As Congress moves closer towards solidifying a health care reform package, one thing is clear: the Democrats’ takeover of health care is bad for small businesses. H.R. 3200, the health care bill currently in the House, has a price tag of almost one trillion dollars. As our national debt climbs to over $9 trillion, the only way to pay for this legislation is by raising taxes. Speaker Nancy Pelosi and Chairman Henry Waxman plan to enact a $544 billion tax on the so-called “rich” to offset the massive cost of their new program. However, according to the IRS, more than half of those targeted under this new tax are small business owners. They also want to impose a $208 billion tax on businesses that cannot afford to pay for their employees’ health care. Instead of calling this health care reform, perhaps Pelosi and Waxman should call this legislation what it really is: a massive tax on small businesses during one of the worst economic recessions of our time.
In addition to this being a dramatic hardship on our American small businesses, this tax would be devastating to the American worker. Small businesses represent more than 99 percent of all businesses in this country and have historically employed half of the American workforce. In the past, they have created more than 72 percent of new jobs across the country. So a hardship for them quickly translates into jobs lost and no new jobs created. In fact, it’s estimated these new taxes will result in an estimated 5.5 million jobs lost. As the national unemployment rate continues to sit just below 10 percent, is this really a time to enact a massive, job-killing tax?
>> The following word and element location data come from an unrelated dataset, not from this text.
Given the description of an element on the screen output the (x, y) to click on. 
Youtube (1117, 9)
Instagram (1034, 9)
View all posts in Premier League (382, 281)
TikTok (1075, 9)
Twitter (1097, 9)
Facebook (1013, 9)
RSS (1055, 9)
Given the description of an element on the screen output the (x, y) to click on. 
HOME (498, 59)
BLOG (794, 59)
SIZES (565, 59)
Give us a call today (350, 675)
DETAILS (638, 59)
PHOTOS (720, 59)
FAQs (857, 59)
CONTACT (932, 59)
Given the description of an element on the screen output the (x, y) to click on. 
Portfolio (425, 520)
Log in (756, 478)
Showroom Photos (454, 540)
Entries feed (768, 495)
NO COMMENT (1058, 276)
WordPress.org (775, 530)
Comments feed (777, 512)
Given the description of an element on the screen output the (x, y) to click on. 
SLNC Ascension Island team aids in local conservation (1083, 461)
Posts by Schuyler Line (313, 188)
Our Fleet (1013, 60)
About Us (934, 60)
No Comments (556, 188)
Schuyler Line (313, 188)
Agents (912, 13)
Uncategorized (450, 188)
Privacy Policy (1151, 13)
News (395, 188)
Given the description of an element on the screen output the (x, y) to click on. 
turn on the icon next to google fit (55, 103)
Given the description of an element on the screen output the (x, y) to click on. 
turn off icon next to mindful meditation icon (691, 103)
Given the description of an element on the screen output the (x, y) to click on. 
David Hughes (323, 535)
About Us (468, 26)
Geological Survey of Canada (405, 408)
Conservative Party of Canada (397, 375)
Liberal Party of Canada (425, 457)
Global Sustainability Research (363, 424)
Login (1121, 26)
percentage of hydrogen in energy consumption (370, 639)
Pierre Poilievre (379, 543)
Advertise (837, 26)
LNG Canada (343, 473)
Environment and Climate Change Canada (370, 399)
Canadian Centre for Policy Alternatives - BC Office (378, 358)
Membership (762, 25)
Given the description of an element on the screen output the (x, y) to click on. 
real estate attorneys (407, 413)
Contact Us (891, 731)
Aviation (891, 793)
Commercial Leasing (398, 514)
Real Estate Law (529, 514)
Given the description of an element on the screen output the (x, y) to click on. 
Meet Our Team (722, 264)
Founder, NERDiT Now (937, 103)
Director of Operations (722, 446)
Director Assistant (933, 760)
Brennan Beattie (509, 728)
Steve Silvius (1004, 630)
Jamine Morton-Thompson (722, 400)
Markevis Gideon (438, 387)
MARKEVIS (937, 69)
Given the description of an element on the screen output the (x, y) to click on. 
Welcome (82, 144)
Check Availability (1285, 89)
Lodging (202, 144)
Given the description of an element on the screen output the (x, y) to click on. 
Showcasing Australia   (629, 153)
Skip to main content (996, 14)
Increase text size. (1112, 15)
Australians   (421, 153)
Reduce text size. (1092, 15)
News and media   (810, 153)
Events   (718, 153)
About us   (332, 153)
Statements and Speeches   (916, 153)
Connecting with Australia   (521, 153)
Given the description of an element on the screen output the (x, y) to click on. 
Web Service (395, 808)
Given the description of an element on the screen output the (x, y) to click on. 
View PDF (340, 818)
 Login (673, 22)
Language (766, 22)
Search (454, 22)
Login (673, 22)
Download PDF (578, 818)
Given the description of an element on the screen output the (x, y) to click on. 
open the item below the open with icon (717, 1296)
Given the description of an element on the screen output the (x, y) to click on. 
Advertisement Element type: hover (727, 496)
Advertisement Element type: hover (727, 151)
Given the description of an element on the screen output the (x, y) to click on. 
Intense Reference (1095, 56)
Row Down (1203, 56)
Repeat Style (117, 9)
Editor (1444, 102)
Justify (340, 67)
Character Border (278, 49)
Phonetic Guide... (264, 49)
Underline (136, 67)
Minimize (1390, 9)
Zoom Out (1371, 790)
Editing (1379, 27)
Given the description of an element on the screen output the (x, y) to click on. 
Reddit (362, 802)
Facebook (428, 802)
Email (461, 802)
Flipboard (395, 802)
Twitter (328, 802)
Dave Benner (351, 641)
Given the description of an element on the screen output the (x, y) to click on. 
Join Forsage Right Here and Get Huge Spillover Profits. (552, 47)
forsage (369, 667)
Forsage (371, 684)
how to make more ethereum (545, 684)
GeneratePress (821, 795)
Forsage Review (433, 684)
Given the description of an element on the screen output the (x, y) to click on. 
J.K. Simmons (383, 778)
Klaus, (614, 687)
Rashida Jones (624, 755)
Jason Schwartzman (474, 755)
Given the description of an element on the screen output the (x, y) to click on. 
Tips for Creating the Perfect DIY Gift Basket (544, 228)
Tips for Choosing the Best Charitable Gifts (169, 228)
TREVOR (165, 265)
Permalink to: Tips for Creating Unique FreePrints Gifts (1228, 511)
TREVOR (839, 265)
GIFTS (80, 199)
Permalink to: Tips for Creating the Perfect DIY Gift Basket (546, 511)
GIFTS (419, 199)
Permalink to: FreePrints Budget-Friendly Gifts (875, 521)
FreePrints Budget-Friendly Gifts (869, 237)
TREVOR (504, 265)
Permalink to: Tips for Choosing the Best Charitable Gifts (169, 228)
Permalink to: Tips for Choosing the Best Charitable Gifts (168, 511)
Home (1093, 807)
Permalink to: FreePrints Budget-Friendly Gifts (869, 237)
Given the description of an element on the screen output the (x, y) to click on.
The American health care system is the best in the world, but there is always room for improvement. We need a solution for those who cannot afford health insurance. We need a solution for those who do not have access to health care. But that does not mean we need to completely alter our health care system and put it under the control of the federal government.
Lucas represents Oklahoma’s 3rd Congressional District in the U.S. House.